O parecer encaminhado pela Procuradoria-Geral da República (PGR) em 18 de junho ao Supremo Tribunal Federal (STF) sustentando a validade da chamada Lei da Dosimetria elevou a pressão institucional para que o tema seja julgado, mas não impôs prazo ao ministro Alexandre de Moraes, relator da ação que questiona a norma. A lei, aprovada pelo Congresso, pode reduzir as penas impostas aos condenados pelos atos de 8 de janeiro de 2023, entre eles o ex-presidente Jair Bolsonaro.
PGR apoia a lei, mas cautelar segue em vigor
No documento, o procurador-geral da República, Paulo Gonet, manifestou-se pela manutenção integral da lei. Apesar desse posicionamento, permanece válida a decisão liminar de Moraes que, desde março, suspende a aplicação dos benefícios previstos, como a diminuição de penas e possibilidade de progressão antecipada de regime.
Relator sem prazo legal
Especialistas lembram que o regimento do STF não impõe data limite para Moraes liberar o processo. “O relator detém o controle da pauta e pode adiar a análise”, afirmou o criminalista Bruno Gimenes Di Lascio, da Universidade Estadual do Norte do Paraná (UENP). Na avaliação do professor de Direito Penal Tédney Moreira, do Ibmec Brasília, a manifestação da PGR elimina uma etapa processual, mas apenas aumenta a expectativa política e jurídica por uma definição.
Possíveis caminhos
Moraes pode, a qualquer momento, reconsiderar a própria liminar e restabelecer a eficácia da lei. Contudo, analistas julgam mais provável que ele leve diretamente o mérito da Ação Direta de Inconstitucionalidade (ADI) ao plenário, mantendo a suspensão até o julgamento colegiado.

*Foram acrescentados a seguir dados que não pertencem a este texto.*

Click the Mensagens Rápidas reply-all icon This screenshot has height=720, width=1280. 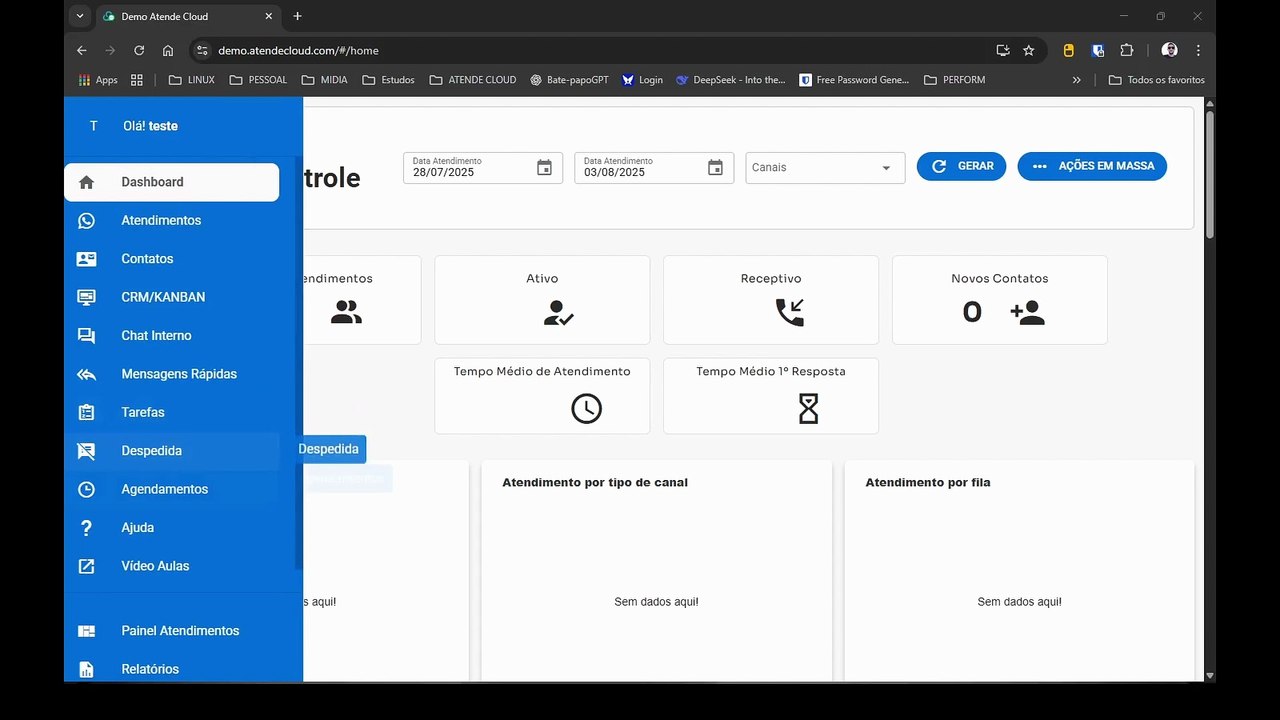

Câmara e Senado com atuação limitada
Autor da lei, o Congresso tem pouca margem para acelerar o processo. Segundo Tédney Moreira, deputados e senadores podem emitir notas públicas ou peticionar prioridade no caso, mas dependem do cronograma definido pelo relator. Mesmo um eventual agravo interno – recurso que força a discussão em colegiado – só avança quando agendado por Moraes.
Pressão cresce com o tempo
Para a constitucionalista Vera Chemin, o parecer favorável da PGR confere peso adicional à defesa da norma. Já o ex-juiz Adriano Soares da Costa considera que a demora penaliza réus que poderiam se beneficiar de penas menores. “Por tratar de matéria penal, a solução deveria ser célere”, reforçou.
Sem data definida para julgamento, a Lei da Dosimetria segue suspensa, e os condenados pelos atos de 8 de janeiro continuam sem acesso aos benefícios aprovados pelo Congresso.